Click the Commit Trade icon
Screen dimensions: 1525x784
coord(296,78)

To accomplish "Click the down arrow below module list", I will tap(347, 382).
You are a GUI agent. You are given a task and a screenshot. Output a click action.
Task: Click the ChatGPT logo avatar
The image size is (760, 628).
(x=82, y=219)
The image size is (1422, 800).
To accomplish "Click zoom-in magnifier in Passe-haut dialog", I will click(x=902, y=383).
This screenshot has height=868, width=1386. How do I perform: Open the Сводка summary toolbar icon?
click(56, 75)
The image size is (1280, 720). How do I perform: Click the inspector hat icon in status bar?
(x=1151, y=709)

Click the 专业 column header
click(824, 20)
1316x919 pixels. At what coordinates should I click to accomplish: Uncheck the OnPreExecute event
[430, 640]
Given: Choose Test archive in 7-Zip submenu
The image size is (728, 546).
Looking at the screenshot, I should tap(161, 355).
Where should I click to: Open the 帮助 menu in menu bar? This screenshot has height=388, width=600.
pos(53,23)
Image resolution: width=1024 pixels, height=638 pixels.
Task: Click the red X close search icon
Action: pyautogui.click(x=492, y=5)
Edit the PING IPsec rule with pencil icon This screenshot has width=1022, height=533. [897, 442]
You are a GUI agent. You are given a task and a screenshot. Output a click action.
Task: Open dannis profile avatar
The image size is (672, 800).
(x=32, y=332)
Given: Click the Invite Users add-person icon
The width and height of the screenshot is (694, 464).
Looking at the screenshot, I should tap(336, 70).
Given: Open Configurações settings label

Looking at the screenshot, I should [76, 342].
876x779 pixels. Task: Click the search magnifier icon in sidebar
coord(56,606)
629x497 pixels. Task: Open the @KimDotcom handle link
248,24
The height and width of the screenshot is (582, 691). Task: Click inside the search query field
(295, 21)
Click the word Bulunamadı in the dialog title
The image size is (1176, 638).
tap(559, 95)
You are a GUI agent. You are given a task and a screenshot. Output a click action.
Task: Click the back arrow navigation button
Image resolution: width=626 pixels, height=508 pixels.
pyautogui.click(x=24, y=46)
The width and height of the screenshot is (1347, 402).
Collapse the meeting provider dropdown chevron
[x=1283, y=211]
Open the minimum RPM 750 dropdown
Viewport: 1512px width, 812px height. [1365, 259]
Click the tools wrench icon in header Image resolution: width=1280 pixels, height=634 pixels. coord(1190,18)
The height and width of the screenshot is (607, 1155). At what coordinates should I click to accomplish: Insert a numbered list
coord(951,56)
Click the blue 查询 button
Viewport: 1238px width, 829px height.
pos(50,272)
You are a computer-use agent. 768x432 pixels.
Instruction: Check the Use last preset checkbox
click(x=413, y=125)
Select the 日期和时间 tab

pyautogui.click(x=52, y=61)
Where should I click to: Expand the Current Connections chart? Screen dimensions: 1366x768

──────

- Exercise prompt -
All the entries above must be repeated exactly as they were given.

- Solution to this exercise -
Click the Commit Trade icon
Screen dimensions: 1525x784
coord(296,78)

To accomplish "Click the down arrow below module list", I will tap(347, 382).
You are a GUI agent. You are given a task and a screenshot. Output a click action.
Task: Click the ChatGPT logo avatar
The image size is (760, 628).
(x=82, y=219)
The image size is (1422, 800).
To accomplish "Click zoom-in magnifier in Passe-haut dialog", I will click(x=902, y=383).
This screenshot has height=868, width=1386. How do I perform: Open the Сводка summary toolbar icon?
click(56, 75)
The image size is (1280, 720). How do I perform: Click the inspector hat icon in status bar?
(x=1151, y=709)

Click the 专业 column header
click(824, 20)
1316x919 pixels. At what coordinates should I click to accomplish: Uncheck the OnPreExecute event
[430, 640]
Given: Choose Test archive in 7-Zip submenu
The image size is (728, 546).
Looking at the screenshot, I should tap(161, 355).
Where should I click to: Open the 帮助 menu in menu bar? This screenshot has height=388, width=600.
pos(53,23)
Image resolution: width=1024 pixels, height=638 pixels.
Task: Click the red X close search icon
Action: pyautogui.click(x=492, y=5)
Edit the PING IPsec rule with pencil icon This screenshot has width=1022, height=533. [897, 442]
You are a GUI agent. You are given a task and a screenshot. Output a click action.
Task: Open dannis profile avatar
The image size is (672, 800).
(x=32, y=332)
Given: Click the Invite Users add-person icon
The width and height of the screenshot is (694, 464).
Looking at the screenshot, I should tap(336, 70).
Given: Open Configurações settings label

Looking at the screenshot, I should [76, 342].
876x779 pixels. Task: Click the search magnifier icon in sidebar
coord(56,606)
629x497 pixels. Task: Open the @KimDotcom handle link
248,24
The height and width of the screenshot is (582, 691). Task: Click inside the search query field
(295, 21)
Click the word Bulunamadı in the dialog title
The image size is (1176, 638).
tap(559, 95)
You are a GUI agent. You are given a task and a screenshot. Output a click action.
Task: Click the back arrow navigation button
Image resolution: width=626 pixels, height=508 pixels.
pyautogui.click(x=24, y=46)
The width and height of the screenshot is (1347, 402).
Collapse the meeting provider dropdown chevron
[x=1283, y=211]
Open the minimum RPM 750 dropdown
Viewport: 1512px width, 812px height. [1365, 259]
Click the tools wrench icon in header Image resolution: width=1280 pixels, height=634 pixels. coord(1190,18)
The height and width of the screenshot is (607, 1155). At what coordinates should I click to accomplish: Insert a numbered list
coord(951,56)
Click the blue 查询 button
Viewport: 1238px width, 829px height.
pos(50,272)
You are a computer-use agent. 768x432 pixels.
Instruction: Check the Use last preset checkbox
click(x=413, y=125)
Select the 日期和时间 tab

pyautogui.click(x=52, y=61)
Where should I click to: Expand the Current Connections chart? Screen dimensions: 1366x768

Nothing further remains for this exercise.